Bruce Allen Tue, 06 Apr 2004 17:42:57 -0700

This message is from the T13 list server.


Dear T13,

Below are some comments concerning the 'Selective Self-Test' part of
ATA-7 Rev 4.  James Hatfield suggested that I circulate these to the
T13 reflector.

Context: I recently implemented Selective Self-Test features in an
open-source Linux/Solaris/FreeBSD/NetBSD/Windows SMART toolset that I
maintain. While working on this, I came across a number of points
where I thought that the Selective Self-test spec needed
clarification.

I realize that it's too late to incorporate any of these suggestions
into ATA-7, but wanted to circulate them for consideration for ATA-8.

Cheers,
        Bruce Allen

-------------------------------------------------------------------

6.53.6.8.5.2 Test span definition
           The Selective self-test log provides for the definition of
           up to five test spans. The starting LBA for each test span
           is the LBA of the first sector tested in the test span and
           the ending LBA for each test span is the last LBA tested in
           the test span. If the starting and ending LBA values for a
           test span are both zero, a test span is not defined and not
           tested. These values shall be written by the host and
           returned unmodified by the device.

* The spec should say if the LBA needs to be <= MAX LBA.  If not, what
  happens?

For example: Any LBA values within a test span which are greater than
the maximum value are not tested.

* The spec should also says what happens if the spans overlap.

Either: Each test span will be tested completely, even if the spans
overlap (I favor this)

Or alternatively: If the test spans overlap, then LBAs that are common
to the test spans may only be tested a single time.

Or alternatively, the spec could forbid overlapping spans.

* The spec should say what happens if START > END.

6.53.6.8.5.3 Current LBA under test
           The Current LBA under test field shall be written with a
           value of zero by the host. As the self-test progresses, the
           device shall modify this value to contain the beginning LBA
           of the 65,536 sector block currently being tested. When the
           self-test including the off-line scan between test spans
           has been completed, a zero value is placed in this field.

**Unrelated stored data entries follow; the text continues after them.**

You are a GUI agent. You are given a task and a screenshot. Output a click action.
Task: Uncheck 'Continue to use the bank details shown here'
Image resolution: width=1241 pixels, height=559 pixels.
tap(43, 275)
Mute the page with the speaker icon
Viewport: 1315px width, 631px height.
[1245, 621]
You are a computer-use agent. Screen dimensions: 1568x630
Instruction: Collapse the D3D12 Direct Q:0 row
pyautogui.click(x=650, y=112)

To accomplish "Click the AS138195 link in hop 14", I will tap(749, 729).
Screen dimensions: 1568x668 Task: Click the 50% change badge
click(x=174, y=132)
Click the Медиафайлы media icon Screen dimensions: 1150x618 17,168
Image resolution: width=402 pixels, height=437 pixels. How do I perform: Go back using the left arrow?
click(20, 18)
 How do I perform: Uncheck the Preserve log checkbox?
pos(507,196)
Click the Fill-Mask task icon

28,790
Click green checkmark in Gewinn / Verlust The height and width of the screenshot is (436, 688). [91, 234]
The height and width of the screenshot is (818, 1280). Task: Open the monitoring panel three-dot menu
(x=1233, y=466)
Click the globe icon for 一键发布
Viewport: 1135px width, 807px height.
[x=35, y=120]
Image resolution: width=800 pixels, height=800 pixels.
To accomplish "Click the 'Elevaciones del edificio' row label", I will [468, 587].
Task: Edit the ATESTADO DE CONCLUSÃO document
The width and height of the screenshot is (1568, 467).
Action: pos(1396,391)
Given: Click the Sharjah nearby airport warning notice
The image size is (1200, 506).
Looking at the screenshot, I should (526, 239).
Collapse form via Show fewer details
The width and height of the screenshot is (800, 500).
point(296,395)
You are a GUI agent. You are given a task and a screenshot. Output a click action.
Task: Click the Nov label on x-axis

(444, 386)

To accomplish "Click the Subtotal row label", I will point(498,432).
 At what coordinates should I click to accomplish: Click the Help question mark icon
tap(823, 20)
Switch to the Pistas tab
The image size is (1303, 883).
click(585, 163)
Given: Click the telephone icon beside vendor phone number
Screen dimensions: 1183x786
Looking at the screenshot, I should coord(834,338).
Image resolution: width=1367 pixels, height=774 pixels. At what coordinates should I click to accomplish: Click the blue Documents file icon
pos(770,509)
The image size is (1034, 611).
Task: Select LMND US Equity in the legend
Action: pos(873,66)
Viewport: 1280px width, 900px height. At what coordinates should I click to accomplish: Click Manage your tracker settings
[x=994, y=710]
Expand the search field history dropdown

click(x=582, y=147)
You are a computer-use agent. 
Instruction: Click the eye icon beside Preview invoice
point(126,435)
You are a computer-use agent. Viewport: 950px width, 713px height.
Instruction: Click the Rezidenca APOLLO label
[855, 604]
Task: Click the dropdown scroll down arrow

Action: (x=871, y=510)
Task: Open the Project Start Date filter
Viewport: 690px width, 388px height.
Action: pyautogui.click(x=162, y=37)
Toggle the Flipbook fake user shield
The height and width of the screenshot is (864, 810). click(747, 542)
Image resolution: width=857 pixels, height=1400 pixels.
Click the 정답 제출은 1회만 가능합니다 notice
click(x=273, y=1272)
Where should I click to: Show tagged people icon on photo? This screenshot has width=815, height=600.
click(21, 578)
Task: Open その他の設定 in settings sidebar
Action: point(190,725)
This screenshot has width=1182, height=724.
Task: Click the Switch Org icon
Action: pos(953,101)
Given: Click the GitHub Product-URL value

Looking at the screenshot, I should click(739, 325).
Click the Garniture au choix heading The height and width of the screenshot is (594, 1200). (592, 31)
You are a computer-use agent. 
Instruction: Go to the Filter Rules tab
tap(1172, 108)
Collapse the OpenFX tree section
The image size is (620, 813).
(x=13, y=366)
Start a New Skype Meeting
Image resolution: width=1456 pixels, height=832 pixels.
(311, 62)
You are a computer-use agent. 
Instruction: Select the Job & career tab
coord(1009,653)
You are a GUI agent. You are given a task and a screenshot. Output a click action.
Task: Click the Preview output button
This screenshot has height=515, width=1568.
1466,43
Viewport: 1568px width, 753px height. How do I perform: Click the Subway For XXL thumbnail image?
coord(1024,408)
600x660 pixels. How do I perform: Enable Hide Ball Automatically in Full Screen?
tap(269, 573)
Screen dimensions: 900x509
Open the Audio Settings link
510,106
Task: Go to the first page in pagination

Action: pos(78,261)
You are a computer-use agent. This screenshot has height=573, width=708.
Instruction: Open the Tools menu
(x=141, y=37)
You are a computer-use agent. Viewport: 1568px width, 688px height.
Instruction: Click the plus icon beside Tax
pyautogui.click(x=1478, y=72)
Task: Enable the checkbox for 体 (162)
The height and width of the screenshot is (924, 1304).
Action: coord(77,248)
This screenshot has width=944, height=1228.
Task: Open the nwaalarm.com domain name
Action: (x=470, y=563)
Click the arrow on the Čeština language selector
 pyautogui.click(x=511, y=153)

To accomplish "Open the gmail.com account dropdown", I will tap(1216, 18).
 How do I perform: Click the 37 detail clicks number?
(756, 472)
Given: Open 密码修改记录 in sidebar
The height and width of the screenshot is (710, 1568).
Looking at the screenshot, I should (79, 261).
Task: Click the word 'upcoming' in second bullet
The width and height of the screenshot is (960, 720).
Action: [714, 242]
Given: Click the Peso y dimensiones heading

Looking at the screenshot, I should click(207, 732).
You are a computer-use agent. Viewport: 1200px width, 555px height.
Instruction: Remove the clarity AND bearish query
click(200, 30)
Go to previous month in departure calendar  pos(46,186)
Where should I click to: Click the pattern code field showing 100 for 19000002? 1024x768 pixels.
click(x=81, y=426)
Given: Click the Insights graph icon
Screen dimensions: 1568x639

* The spec should say what happens to Current LBA under test in the
  following cases where a selective self-test is underway and then:

Self-test fails
Offline scan fails
User aborts self-test
Drive or host reset

For example: If the self-test fails for any reason (test failure,
hosts reset or SMART Execute Offline Immediate Abort) then the Current
LBA under test field will contain the last value it held prior to the
failure, reset or abort.

* The spec should say if or how Current LBA under test gets reset by
  the device.  For example:

The Current LBA under test field shall be reset to zero by 'Execute
Immediate Short/Extended/Conveyance [Captive] commands.'

* The spec says what happens AFTER the off-line scan between test
  spans has completed, but doesn't say what happens DURING the
  off-line scan.  It would be more useful to have some feedback about
  how the off-line scan is progressing, for example:

As the self-test OR READ SCAN progresses, the device shall modify this
value to contain the beginning LBA of the 65,536 sector block
currently being tested or read.

* The spec should say what happens if Current LBA under test is NOT
  written with zero.  (I suggest below that the WRITE LOG should
  command abort).

6.53.6.8.5.4 Current span under test
           The Current span under test field shall be written with a
           value of zero by the host. As the self-test progresses, the
           device shall modify this value to contain the test span
           number of the current span being tested. If an offline scan
           between test spans is selected, a value greater then five
           is placed in this field during the off-line scan. When the
           self-test including the off-line scan between test spans
           has been completed, a zero value is placed in this field.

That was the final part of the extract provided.